╭──
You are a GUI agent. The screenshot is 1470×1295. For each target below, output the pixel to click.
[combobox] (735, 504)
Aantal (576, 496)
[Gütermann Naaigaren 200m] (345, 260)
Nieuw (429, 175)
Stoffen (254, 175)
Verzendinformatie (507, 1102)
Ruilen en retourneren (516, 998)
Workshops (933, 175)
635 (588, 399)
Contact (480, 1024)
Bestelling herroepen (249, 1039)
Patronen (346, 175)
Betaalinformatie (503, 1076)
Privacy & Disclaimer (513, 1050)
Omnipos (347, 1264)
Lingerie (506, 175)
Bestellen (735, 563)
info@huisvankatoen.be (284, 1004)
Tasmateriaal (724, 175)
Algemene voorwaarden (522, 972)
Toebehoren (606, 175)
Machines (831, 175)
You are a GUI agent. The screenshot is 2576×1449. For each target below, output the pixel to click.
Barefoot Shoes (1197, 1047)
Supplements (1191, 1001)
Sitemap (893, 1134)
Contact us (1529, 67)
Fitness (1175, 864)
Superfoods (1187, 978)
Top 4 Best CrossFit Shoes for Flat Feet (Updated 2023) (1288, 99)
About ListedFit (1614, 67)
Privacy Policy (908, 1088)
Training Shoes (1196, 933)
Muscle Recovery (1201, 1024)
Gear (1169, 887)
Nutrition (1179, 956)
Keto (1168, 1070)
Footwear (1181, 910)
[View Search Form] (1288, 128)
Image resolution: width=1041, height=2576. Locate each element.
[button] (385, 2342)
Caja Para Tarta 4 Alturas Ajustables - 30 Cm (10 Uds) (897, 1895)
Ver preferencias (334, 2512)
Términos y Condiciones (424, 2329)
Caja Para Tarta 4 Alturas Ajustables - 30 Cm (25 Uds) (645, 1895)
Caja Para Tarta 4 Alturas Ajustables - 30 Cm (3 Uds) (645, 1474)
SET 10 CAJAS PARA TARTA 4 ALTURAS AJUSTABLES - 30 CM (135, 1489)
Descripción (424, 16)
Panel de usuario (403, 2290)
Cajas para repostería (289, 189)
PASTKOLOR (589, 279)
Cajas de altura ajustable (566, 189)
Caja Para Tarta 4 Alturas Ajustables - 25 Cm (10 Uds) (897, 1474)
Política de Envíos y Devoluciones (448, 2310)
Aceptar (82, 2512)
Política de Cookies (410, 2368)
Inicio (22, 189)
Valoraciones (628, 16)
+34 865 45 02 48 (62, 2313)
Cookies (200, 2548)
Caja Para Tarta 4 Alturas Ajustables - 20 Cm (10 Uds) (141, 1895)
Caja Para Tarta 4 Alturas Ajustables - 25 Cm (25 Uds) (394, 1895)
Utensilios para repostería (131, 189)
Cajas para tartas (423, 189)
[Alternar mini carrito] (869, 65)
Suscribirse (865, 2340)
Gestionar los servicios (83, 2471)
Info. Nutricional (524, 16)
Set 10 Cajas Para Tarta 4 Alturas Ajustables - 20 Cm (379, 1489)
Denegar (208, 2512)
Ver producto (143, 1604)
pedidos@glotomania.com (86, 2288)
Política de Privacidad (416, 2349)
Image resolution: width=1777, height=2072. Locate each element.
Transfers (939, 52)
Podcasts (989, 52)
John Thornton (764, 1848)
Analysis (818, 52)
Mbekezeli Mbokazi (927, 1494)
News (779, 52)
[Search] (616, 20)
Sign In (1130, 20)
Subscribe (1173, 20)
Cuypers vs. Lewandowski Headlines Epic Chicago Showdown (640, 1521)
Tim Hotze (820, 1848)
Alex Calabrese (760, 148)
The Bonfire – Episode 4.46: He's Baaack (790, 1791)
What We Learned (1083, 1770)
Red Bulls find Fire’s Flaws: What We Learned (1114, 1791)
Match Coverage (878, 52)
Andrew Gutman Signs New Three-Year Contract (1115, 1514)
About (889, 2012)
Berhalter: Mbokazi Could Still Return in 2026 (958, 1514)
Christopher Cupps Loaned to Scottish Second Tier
╰──
:: 练习说明 ::
将上面所有条目逐行原样抄录一遍，不作任何改动。

:: 练习结果 ::
You are a GUI agent. The screenshot is 1470×1295. For each target below, output the pixel to click.
[combobox] (735, 504)
Aantal (576, 496)
[Gütermann Naaigaren 200m] (345, 260)
Nieuw (429, 175)
Stoffen (254, 175)
Verzendinformatie (507, 1102)
Ruilen en retourneren (516, 998)
Workshops (933, 175)
635 (588, 399)
Contact (480, 1024)
Bestelling herroepen (249, 1039)
Patronen (346, 175)
Betaalinformatie (503, 1076)
Privacy & Disclaimer (513, 1050)
Omnipos (347, 1264)
Lingerie (506, 175)
Bestellen (735, 563)
info@huisvankatoen.be (284, 1004)
Tasmateriaal (724, 175)
Algemene voorwaarden (522, 972)
Toebehoren (606, 175)
Machines (831, 175)
You are a GUI agent. The screenshot is 2576×1449. For each target below, output the pixel to click.
Barefoot Shoes (1197, 1047)
Supplements (1191, 1001)
Sitemap (893, 1134)
Contact us (1529, 67)
Fitness (1175, 864)
Superfoods (1187, 978)
Top 4 Best CrossFit Shoes for Flat Feet (Updated 2023) (1288, 99)
About ListedFit (1614, 67)
Privacy Policy (908, 1088)
Training Shoes (1196, 933)
Muscle Recovery (1201, 1024)
Gear (1169, 887)
Nutrition (1179, 956)
Keto (1168, 1070)
Footwear (1181, 910)
[View Search Form] (1288, 128)
Image resolution: width=1041, height=2576. Locate each element.
[button] (385, 2342)
Caja Para Tarta 4 Alturas Ajustables - 30 Cm (10 Uds) (897, 1895)
Ver preferencias (334, 2512)
Términos y Condiciones (424, 2329)
Caja Para Tarta 4 Alturas Ajustables - 30 Cm (25 Uds) (645, 1895)
Caja Para Tarta 4 Alturas Ajustables - 30 Cm (3 Uds) (645, 1474)
SET 10 CAJAS PARA TARTA 4 ALTURAS AJUSTABLES - 30 CM (135, 1489)
Descripción (424, 16)
Panel de usuario (403, 2290)
Cajas para repostería (289, 189)
PASTKOLOR (589, 279)
Cajas de altura ajustable (566, 189)
Caja Para Tarta 4 Alturas Ajustables - 25 Cm (10 Uds) (897, 1474)
Política de Envíos y Devoluciones (448, 2310)
Aceptar (82, 2512)
Política de Cookies (410, 2368)
Inicio (22, 189)
Valoraciones (628, 16)
+34 865 45 02 48 (62, 2313)
Cookies (200, 2548)
Caja Para Tarta 4 Alturas Ajustables - 20 Cm (10 Uds) (141, 1895)
Caja Para Tarta 4 Alturas Ajustables - 25 Cm (25 Uds) (394, 1895)
Utensilios para repostería (131, 189)
Cajas para tartas (423, 189)
[Alternar mini carrito] (869, 65)
Suscribirse (865, 2340)
Gestionar los servicios (83, 2471)
Info. Nutricional (524, 16)
Set 10 Cajas Para Tarta 4 Alturas Ajustables - 20 Cm (379, 1489)
Denegar (208, 2512)
Ver producto (143, 1604)
pedidos@glotomania.com (86, 2288)
Política de Privacidad (416, 2349)
Image resolution: width=1777, height=2072. Locate each element.
Transfers (939, 52)
Podcasts (989, 52)
John Thornton (764, 1848)
Analysis (818, 52)
Mbekezeli Mbokazi (927, 1494)
News (779, 52)
[Search] (616, 20)
Sign In (1130, 20)
Subscribe (1173, 20)
Cuypers vs. Lewandowski Headlines Epic Chicago Showdown (640, 1521)
Tim Hotze (820, 1848)
Alex Calabrese (760, 148)
The Bonfire – Episode 4.46: He's Baaack (790, 1791)
What We Learned (1083, 1770)
Red Bulls find Fire’s Flaws: What We Learned (1114, 1791)
Match Coverage (878, 52)
Andrew Gutman Signs New Three-Year Contract (1115, 1514)
About (889, 2012)
Berhalter: Mbokazi Could Still Return in 2026 (958, 1514)
Christopher Cupps Loaned to Scottish Second Tier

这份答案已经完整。